■ Information:
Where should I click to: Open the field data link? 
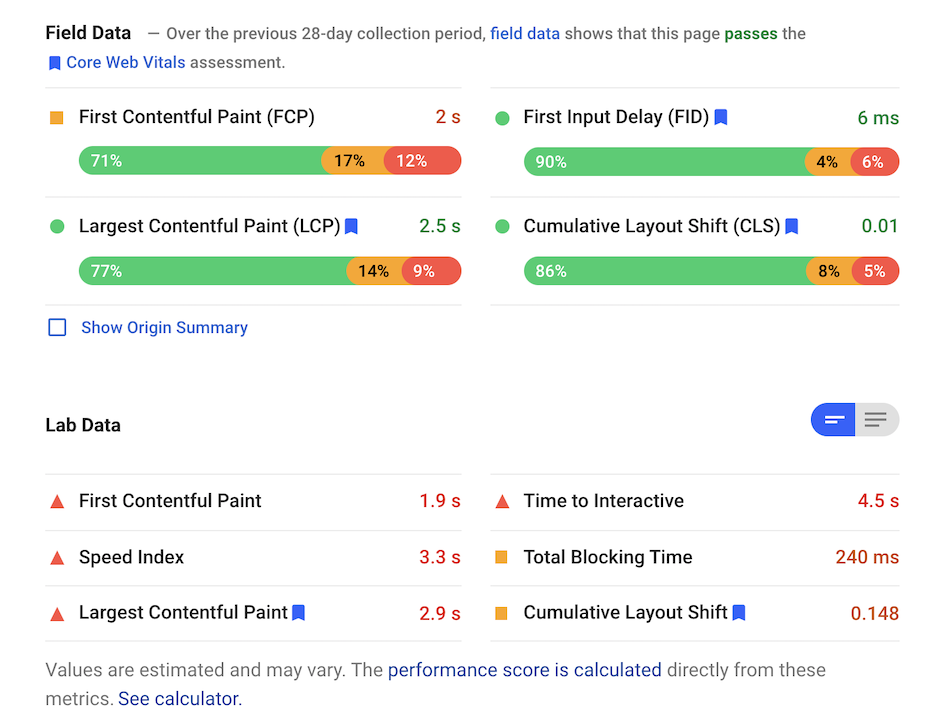click(x=525, y=33)
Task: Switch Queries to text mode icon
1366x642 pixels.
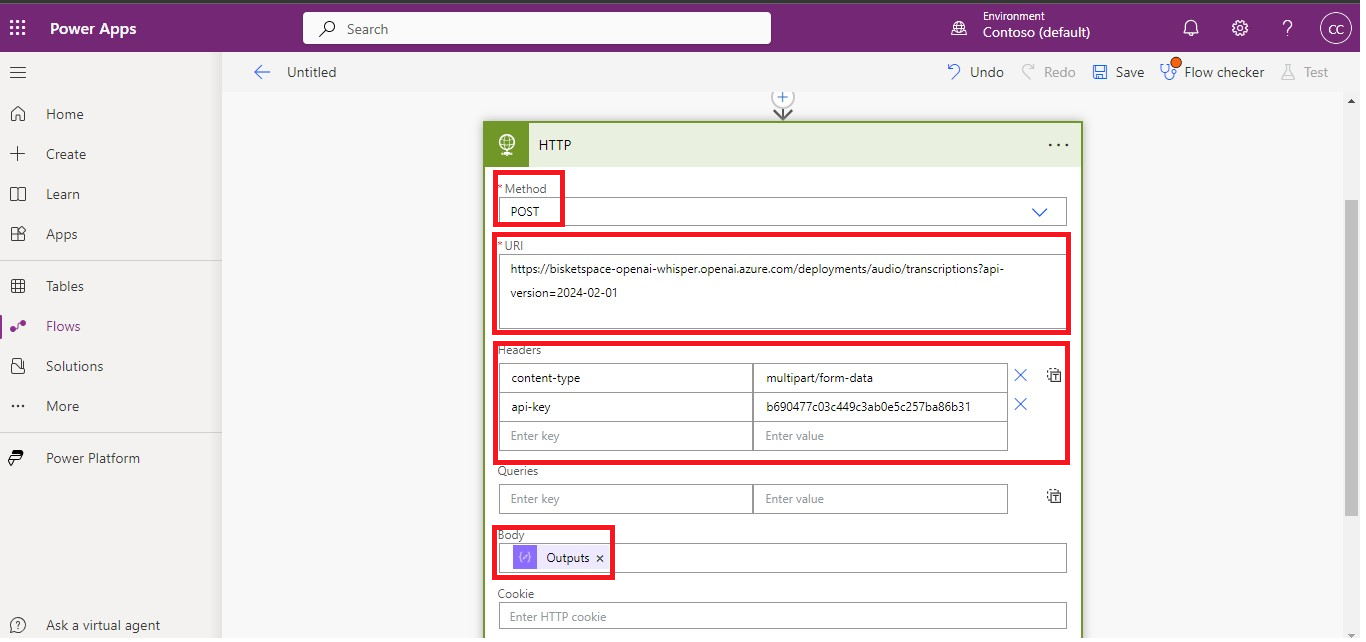Action: tap(1053, 497)
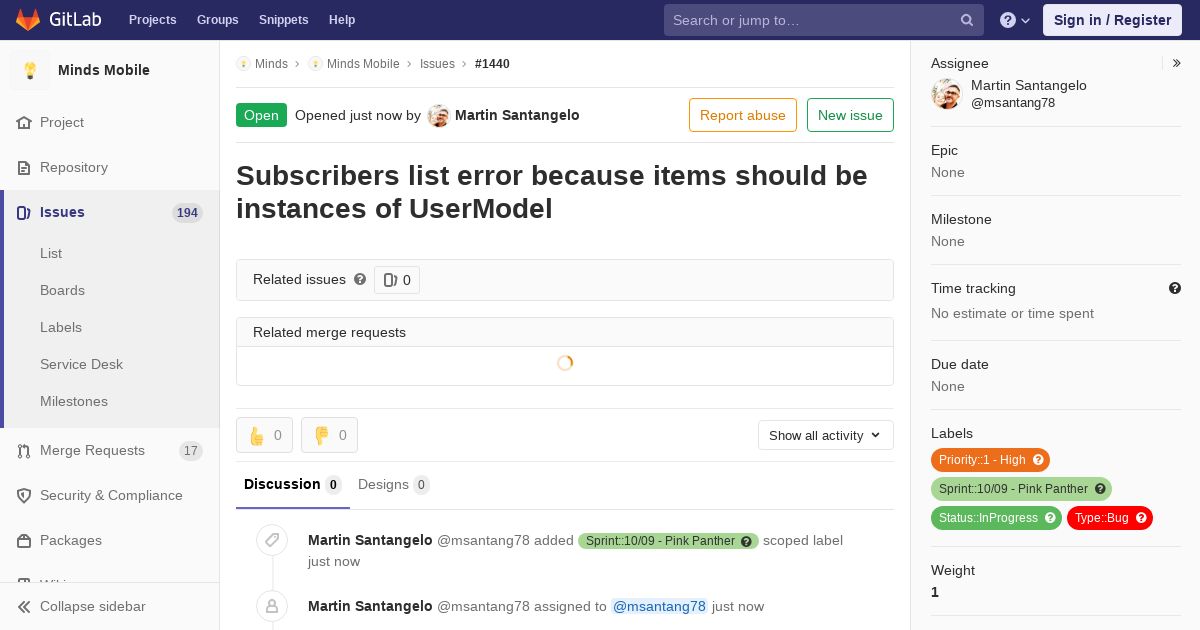1200x630 pixels.
Task: Switch to the Designs tab
Action: [x=392, y=485]
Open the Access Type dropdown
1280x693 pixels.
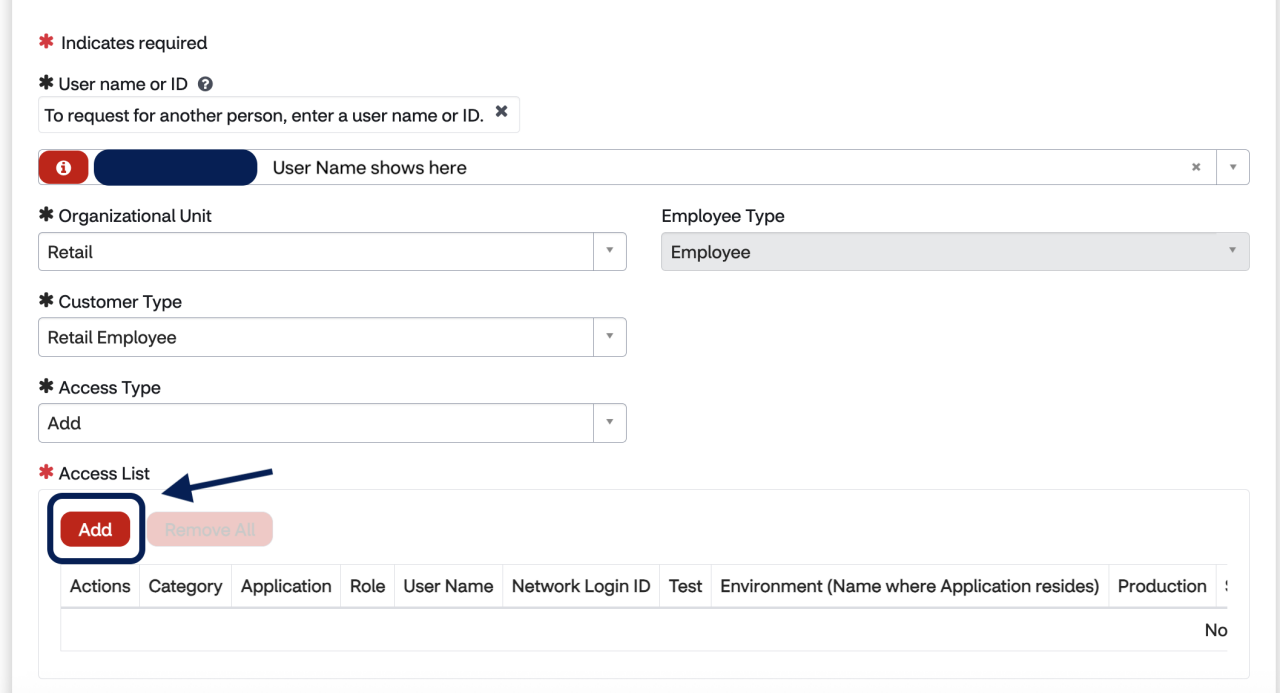[610, 423]
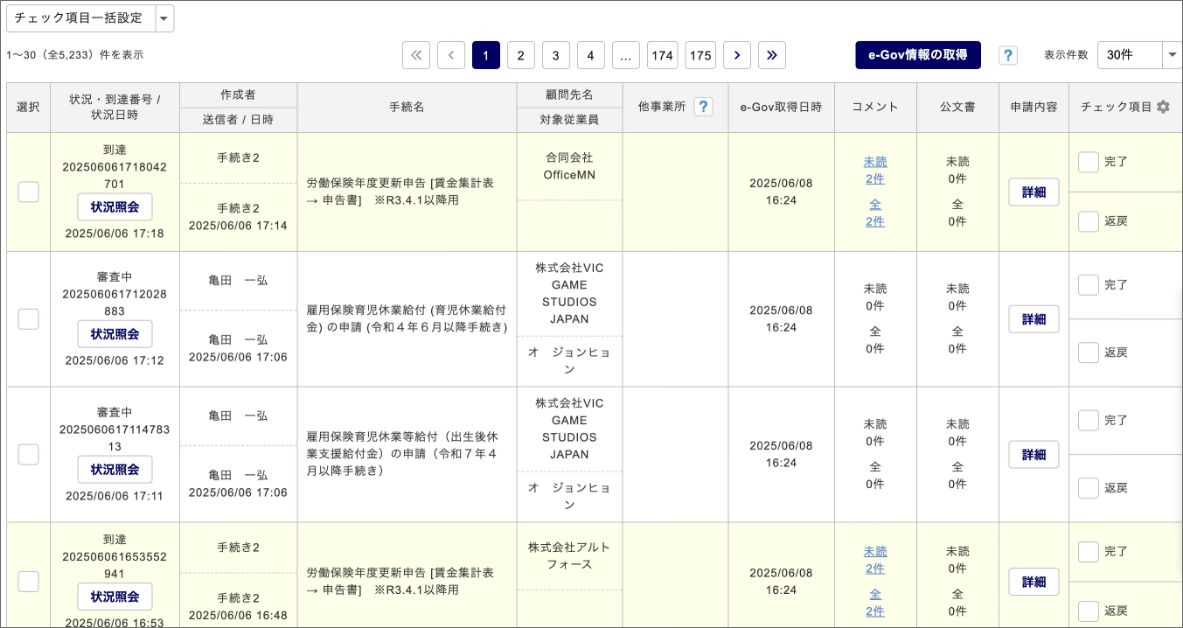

■ Task objective: Reproduce the material above in full, exactly, with no images.

■ Written solution:
Where should I click to: Open the field data link? 
click(x=525, y=33)
Task: Switch Queries to text mode icon
1366x642 pixels.
Action: tap(1053, 497)
1200x630 pixels.
Task: Switch to the Designs tab
Action: [x=392, y=485]
Open the Access Type dropdown
1280x693 pixels.
[610, 423]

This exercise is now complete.